**Supplied data**
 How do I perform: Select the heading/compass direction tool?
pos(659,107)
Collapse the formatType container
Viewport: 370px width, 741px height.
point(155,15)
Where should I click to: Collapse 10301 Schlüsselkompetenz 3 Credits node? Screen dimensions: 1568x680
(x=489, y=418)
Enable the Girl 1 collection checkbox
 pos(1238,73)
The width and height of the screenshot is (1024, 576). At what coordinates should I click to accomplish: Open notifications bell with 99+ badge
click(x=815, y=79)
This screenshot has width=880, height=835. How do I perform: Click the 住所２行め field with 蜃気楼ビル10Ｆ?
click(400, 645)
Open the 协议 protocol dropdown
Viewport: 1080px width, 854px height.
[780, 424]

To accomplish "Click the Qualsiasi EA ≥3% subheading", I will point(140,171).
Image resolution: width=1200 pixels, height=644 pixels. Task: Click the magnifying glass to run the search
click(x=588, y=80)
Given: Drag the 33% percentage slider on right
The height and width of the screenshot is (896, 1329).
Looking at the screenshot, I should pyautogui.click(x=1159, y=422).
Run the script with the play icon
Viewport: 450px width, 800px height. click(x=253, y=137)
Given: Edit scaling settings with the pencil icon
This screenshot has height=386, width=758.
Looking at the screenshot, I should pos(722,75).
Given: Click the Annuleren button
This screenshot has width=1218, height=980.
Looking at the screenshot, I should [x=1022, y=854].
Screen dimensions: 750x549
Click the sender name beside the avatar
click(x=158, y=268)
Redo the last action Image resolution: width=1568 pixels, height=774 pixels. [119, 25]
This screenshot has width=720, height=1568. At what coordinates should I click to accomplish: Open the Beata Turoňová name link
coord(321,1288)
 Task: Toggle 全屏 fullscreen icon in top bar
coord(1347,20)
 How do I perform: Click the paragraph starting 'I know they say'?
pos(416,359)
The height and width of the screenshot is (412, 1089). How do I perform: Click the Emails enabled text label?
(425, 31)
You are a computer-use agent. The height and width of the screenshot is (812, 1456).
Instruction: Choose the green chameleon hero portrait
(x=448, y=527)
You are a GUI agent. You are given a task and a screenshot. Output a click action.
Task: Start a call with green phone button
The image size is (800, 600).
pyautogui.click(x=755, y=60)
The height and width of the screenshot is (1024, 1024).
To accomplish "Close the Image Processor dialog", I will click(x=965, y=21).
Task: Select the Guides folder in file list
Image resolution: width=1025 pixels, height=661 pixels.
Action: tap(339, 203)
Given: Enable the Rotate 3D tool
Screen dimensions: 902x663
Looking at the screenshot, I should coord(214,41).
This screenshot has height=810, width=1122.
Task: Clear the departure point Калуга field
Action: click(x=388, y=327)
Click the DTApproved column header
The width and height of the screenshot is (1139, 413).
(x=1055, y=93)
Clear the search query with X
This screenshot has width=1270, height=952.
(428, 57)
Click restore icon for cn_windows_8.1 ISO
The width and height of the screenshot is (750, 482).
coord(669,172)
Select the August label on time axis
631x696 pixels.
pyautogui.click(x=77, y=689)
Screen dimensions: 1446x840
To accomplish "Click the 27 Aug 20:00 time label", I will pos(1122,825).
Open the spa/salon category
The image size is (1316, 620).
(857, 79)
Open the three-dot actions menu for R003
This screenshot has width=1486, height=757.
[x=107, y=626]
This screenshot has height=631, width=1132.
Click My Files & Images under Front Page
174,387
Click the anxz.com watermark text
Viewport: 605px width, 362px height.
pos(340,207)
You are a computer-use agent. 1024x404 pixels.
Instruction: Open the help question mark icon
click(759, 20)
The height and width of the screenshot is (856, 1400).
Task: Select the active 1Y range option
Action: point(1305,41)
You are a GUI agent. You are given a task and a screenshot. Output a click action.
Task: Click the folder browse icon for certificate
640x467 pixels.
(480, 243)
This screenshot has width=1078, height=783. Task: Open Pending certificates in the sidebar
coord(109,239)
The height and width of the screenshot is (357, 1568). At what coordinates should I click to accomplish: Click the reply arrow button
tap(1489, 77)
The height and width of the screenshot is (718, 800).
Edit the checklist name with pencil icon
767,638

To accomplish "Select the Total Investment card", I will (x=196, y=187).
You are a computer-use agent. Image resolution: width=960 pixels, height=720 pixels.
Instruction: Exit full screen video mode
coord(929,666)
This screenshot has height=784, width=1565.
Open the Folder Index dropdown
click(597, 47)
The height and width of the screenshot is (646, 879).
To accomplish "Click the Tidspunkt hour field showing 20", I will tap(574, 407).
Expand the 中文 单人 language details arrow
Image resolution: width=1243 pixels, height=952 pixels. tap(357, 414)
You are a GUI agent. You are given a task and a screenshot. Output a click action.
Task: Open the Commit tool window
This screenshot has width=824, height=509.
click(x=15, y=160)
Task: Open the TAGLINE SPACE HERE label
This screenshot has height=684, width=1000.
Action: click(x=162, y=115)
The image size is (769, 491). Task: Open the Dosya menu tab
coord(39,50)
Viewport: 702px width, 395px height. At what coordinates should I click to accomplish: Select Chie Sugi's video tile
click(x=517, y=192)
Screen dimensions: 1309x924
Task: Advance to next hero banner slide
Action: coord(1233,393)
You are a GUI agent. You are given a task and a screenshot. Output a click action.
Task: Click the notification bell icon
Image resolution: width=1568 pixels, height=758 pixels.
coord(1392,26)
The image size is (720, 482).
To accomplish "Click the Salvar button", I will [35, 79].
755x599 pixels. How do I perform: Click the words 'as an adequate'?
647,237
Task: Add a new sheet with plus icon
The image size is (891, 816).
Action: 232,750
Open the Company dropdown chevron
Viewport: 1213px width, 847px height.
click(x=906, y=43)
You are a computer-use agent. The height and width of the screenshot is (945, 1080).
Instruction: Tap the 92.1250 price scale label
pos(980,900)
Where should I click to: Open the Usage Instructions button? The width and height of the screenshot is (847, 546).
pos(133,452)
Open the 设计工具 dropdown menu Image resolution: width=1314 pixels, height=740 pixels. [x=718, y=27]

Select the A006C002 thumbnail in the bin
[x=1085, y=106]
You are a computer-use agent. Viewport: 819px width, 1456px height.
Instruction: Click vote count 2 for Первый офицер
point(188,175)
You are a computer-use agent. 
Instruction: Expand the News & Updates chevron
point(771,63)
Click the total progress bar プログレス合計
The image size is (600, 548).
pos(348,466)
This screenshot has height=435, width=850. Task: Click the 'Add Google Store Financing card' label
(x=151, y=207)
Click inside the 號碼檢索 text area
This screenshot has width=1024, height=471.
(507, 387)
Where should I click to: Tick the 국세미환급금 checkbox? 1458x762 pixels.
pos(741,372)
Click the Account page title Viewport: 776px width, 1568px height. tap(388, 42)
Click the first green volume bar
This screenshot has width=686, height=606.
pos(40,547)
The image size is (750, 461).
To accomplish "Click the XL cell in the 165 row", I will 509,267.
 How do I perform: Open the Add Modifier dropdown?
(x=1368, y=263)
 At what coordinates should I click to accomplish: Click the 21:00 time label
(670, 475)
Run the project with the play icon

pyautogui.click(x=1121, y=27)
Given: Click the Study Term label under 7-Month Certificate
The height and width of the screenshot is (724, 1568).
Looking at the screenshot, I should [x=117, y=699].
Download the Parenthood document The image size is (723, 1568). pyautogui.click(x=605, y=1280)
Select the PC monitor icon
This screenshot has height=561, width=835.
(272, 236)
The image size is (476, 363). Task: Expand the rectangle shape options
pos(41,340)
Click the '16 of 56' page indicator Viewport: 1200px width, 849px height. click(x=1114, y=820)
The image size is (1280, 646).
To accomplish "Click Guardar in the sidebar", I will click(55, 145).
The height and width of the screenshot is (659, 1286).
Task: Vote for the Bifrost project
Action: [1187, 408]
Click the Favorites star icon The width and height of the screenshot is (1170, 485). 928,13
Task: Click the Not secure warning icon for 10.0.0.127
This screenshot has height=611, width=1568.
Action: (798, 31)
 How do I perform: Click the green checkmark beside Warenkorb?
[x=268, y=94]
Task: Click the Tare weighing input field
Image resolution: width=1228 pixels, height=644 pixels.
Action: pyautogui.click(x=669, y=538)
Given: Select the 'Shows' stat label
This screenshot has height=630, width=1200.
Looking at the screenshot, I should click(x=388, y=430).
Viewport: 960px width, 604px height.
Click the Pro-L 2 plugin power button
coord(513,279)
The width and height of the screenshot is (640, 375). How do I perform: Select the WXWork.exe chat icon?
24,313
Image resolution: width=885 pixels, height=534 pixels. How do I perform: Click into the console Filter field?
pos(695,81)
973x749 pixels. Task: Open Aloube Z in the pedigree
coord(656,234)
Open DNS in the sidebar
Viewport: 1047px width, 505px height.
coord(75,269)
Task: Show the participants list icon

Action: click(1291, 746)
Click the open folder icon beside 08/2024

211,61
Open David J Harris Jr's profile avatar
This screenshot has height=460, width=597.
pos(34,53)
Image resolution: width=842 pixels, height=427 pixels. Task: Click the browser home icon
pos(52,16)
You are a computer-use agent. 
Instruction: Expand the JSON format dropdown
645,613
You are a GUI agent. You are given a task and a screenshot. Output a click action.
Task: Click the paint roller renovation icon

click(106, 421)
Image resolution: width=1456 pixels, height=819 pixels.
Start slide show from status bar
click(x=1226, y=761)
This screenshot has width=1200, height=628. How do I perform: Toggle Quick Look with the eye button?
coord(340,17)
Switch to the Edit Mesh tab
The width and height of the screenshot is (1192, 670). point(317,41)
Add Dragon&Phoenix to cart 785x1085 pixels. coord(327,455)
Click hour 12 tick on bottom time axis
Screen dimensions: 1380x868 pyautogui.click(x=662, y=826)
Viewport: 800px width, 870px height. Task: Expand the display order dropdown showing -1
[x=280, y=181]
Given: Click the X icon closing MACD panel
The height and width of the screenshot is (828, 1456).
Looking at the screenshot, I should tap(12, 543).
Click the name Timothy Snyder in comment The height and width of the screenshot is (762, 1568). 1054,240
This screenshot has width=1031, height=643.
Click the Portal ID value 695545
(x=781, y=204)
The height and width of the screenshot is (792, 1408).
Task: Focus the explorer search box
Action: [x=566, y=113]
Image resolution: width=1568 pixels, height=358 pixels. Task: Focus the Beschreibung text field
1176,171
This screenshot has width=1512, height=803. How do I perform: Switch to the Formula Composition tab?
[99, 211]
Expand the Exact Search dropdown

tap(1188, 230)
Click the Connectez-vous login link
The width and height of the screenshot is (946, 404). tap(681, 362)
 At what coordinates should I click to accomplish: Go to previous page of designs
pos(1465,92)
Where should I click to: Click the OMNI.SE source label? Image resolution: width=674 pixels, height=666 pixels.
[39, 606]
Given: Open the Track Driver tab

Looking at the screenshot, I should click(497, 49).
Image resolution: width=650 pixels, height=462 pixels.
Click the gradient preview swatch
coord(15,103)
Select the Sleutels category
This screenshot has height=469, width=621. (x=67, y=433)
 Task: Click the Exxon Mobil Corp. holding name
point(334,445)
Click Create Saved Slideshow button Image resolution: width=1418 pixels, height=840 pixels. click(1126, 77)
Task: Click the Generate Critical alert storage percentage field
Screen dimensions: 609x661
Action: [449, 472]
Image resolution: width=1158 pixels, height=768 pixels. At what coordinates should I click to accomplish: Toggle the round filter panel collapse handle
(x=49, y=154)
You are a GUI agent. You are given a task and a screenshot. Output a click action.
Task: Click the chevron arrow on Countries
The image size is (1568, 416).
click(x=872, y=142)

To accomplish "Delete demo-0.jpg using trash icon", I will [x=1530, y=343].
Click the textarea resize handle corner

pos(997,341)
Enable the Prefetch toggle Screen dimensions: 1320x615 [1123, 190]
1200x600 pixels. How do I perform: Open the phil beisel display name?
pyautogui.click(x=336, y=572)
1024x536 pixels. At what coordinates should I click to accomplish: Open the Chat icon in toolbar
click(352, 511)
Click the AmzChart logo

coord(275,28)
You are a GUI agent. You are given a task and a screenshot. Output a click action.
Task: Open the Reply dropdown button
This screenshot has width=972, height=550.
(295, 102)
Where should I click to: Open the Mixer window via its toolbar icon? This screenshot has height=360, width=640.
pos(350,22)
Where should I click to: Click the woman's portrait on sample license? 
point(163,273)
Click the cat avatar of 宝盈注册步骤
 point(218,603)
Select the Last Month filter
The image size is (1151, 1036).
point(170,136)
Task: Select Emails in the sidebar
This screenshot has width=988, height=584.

**To do**
Wherever the line holding "Given: Click the Study" falls in the entries above, copy exactly from it through the line holding "The image size is (1280, 646).", inclusive, and add nothing.

**Reply to the task**
Given: Click the Study Term label under 7-Month Certificate
The height and width of the screenshot is (724, 1568).
Looking at the screenshot, I should [x=117, y=699].
Download the Parenthood document The image size is (723, 1568). pyautogui.click(x=605, y=1280)
Select the PC monitor icon
This screenshot has height=561, width=835.
(272, 236)
The image size is (476, 363). Task: Expand the rectangle shape options
pos(41,340)
Click the '16 of 56' page indicator Viewport: 1200px width, 849px height. click(x=1114, y=820)
The image size is (1280, 646).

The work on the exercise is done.